Incidence of Neurologic Events Among Metronidazole Users
In an incident cohort of 336 425 older Ontarians receiving a first dose of metronidazole, 825 (0.25%) were diagnosed with a neurologic outcome event in the ensuing 100 days. CNS complications (encephalopathy or cerebellar dysfunction) were diagnosed in 665 (0.2%) patients, and peripheral neuropathy in 160 (0.05%) patients.
Discussion
In this population-based nested case control study spanning 14 years, we found an association between adverse neurologic events and use of metronidazole as compared to clindamycin. The magnitude of this association was larger than that seen with other patient characteristics or other centrally active medications, and was consistent regardless of cumulative metronidazole dose. The incidence of these severe neurologic events following metronidazole use (0.25%) is on par with the incidence of other serious antibiotic-adverse events that have prompted warnings from the United States Food and Drug Administration [20]. Clinicians should report metronidazole-associated central and peripheral nervous system adverse events to federal health agencies.
In nearly 100 published reports of metronidazole-associated central and peripheral nervous system toxicity [6, 8], the distinctiveness of the clinical syndromes has strengthened the causal link with metronidazole. However, to our knowledge, this represents the first systematic assessment of this phenomenon at the population level.

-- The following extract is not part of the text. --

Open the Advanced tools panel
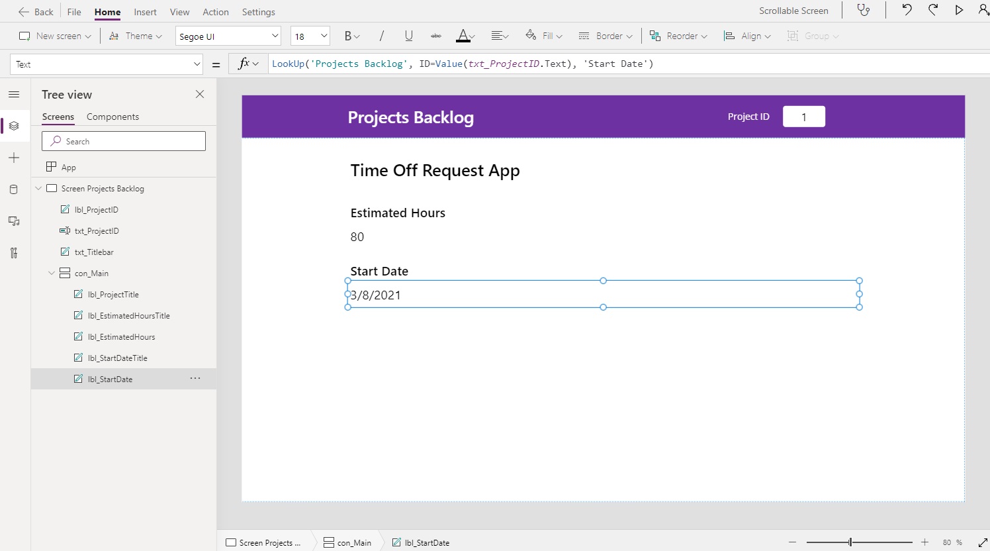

More rigorous epidemiologic tests of causality are unlikely given that most randomized controlled trials (RCTs) of metronidazole are neither large nor long enough to detect rare adverse events. One small RCT of metronidazole use as part of an empiric regimen for multidrug-resistant tuberculosis was terminated early due to high rates of peripheral neuropathy in the metronidazole arm (8/16 [50%]) [21]. Our incident cohort of metronidazole users suggests that the actual event rates of central and peripheral nervous system toxicity are likely orders of magnitude lower, 0.2% and 0.05%, respectively.
The pathogenesis of metronidazole-induced neurologic toxicity is not well understood, with most existing research from animal models. Metronidazole crosses the blood-brain barrier freely, achieving cerebrospinal fluid concentrations equal to serum levels [22]. In a rat model, metronidazole bound to CNS ribonucleic acid, inhibiting protein synthesis and triggering axonal degradation [22]. The administration of 800 mg/kg/day of metronidazole to rats over 6 weeks induced symmetrical lesions in vestibular, cochlear, and cerebellar nuclei [23]. One possible pathway involves γ-amino butyric acid receptor modulation [24]. Metronidazole-induced neuropathy may also relate to its ability to induce oxidation of norepinephrine, dopamine and other catecholamine derivatives to generate superoxide radicals, increasing water content and promoting axonal swelling [25]. It is not clear whether metronidazole-induced neurologic toxicity is an idiosyncratic or dose-dependent reaction. In one of the largest systematic reviews of prior case reports of CNS toxicity, the average cumulative dose of metronidazole was high (93.4 g) and the mean duration of treatment was prolonged (54 days) [6]. However, a large range of cumulative doses have been reported (0.25–1095 g), and 26% of cases developed with < 7 days of exposure, and 11% with < 3 days of exposure [6]. Similarly, the largest systematic review of metronidazole-induced peripheral neuropathy detected a higher risk of neuropathy at cumulative metronidazole doses exceeding 42 g [26]. The results of our case-control study do not indicate an obvious dose-dependence, and so it is possible that the prior case report literature is prone to publication bias—with more common reporting of cases detected after high cumulative exposures.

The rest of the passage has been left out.